Aug 21, 2015 | Sabine Wiedemann News Video Jacques Thibaud String Trio
On September 4th audite presents the second album with the Jaques Thibaud String Trio: Beethoven's Complete String Trios on 2 CDs. As a preview watch and hear impressions from the recording session and the new recording in the video.
The five String Trios are masterpieces of the young Ludwig van Beethoven as he travels towards the string quartet: however, many musicians and scholars have preferred the mature Trios Op. 9 to the subsequent String Quartets Op. 18. With their new double CD, the Thibaud Trio provide an opportunity to rediscover these milestones in the history of the string trio.

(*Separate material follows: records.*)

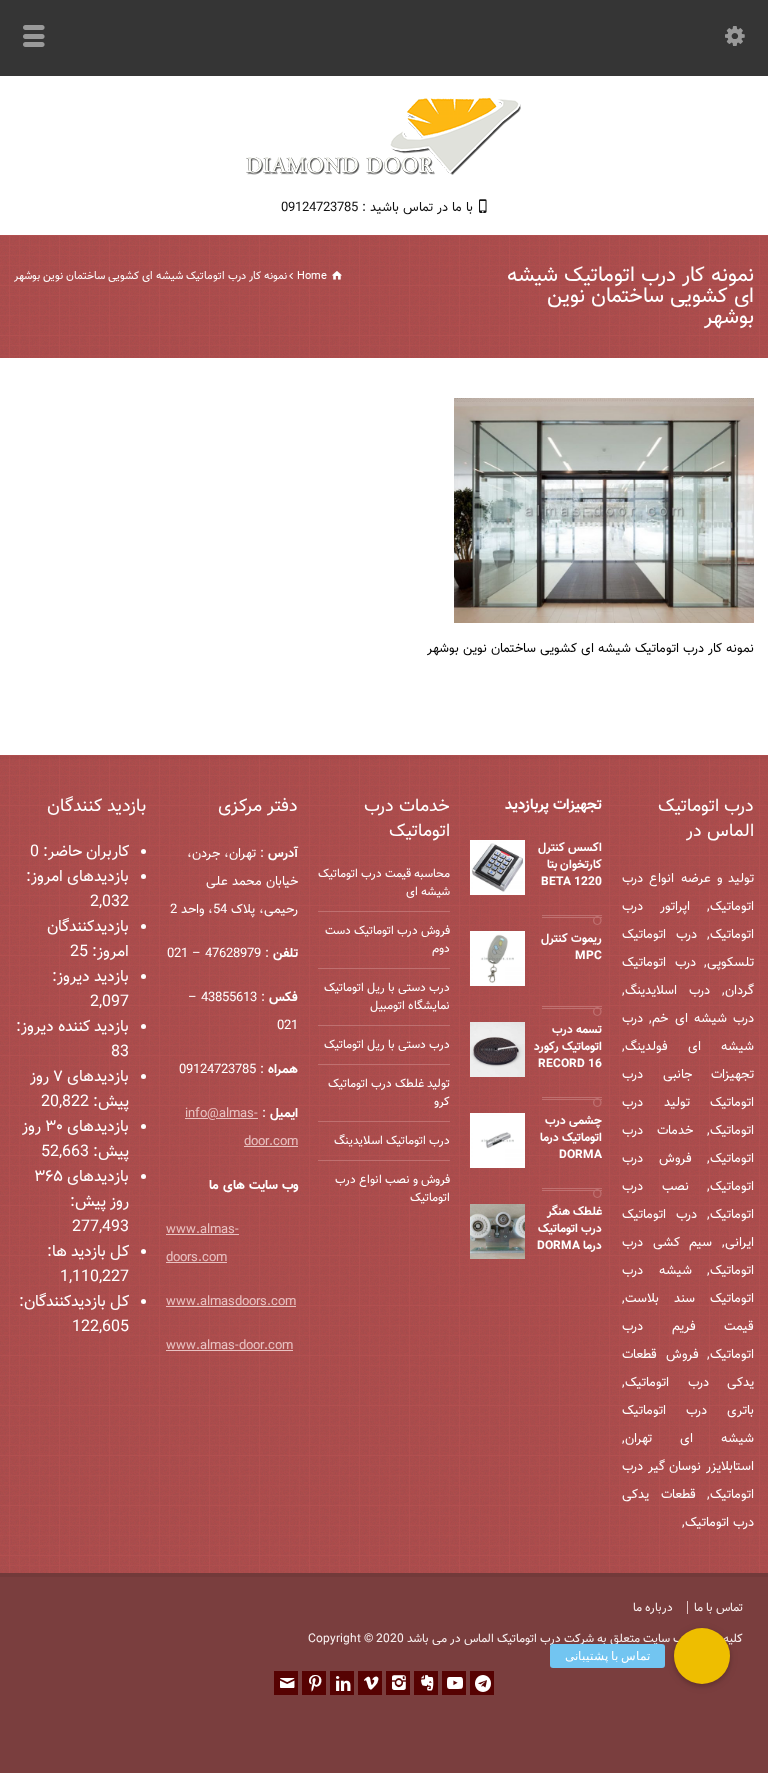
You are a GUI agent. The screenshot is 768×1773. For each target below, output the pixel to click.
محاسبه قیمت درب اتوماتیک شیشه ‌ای (384, 883)
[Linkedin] (342, 1683)
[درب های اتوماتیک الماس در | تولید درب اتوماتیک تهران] (384, 172)
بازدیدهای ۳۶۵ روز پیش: (81, 1190)
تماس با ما (718, 1608)
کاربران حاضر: (84, 852)
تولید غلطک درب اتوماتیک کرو (389, 1093)
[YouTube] (454, 1683)
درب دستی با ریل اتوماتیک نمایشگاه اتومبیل (387, 997)
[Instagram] (398, 1683)
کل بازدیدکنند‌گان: (74, 1302)
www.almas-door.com (229, 1346)
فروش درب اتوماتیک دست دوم (387, 940)
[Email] (286, 1683)
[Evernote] (426, 1683)
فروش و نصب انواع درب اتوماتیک (392, 1189)
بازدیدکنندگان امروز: (88, 940)
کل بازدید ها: (88, 1252)
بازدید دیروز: (90, 977)
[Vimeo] (370, 1683)
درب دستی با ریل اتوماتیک (387, 1045)
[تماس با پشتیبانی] (702, 1656)
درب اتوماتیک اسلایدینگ (392, 1141)
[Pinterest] (314, 1683)
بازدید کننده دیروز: (72, 1027)
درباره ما (653, 1608)
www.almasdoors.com (231, 1302)
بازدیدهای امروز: (77, 877)
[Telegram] (482, 1683)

Following the successful release of String Trios by Cras, Reger, Dohnányi and Kodály (aud. 97.534), the Jacques Thibaud String Trio are now turning towards a Classical composer, with a new audite complete recording of the Beethoven String Trios.
It is not always clear why certain genres make it into the pantheon of musical history, whilst others remain "insiders' tips". The string quartet undoubtedly belongs to the former category, whilst the string trio - despite brilliant works such as Mozart's Divertimento K563 or the Beethoven String Trios - forms part of the latter. The trio formation consisting of a violin, viola and cello is generally deemed to produce a thin sound and to have been neglected by composers. With Beethoven, however, the opposite is true: for the young Beethoven, the trio was a touchstone of his mastery of this form "without piano", in which he found himself as a composer.
He left five trios in all, in Opp. 3 and 8 turning towards the traditions of the divertimento and the serenade, whilst producing new and sophisticated reinterpretations of these forms. His Trios Op. 9, written in 1796-98, became his calling card as a composer for string instruments. All the characteristics of the mature Beethoven can be found here: astonishing sonorities; a sense of the character and personalities of the three instruments; using few, concise themes; drama and sensuousness.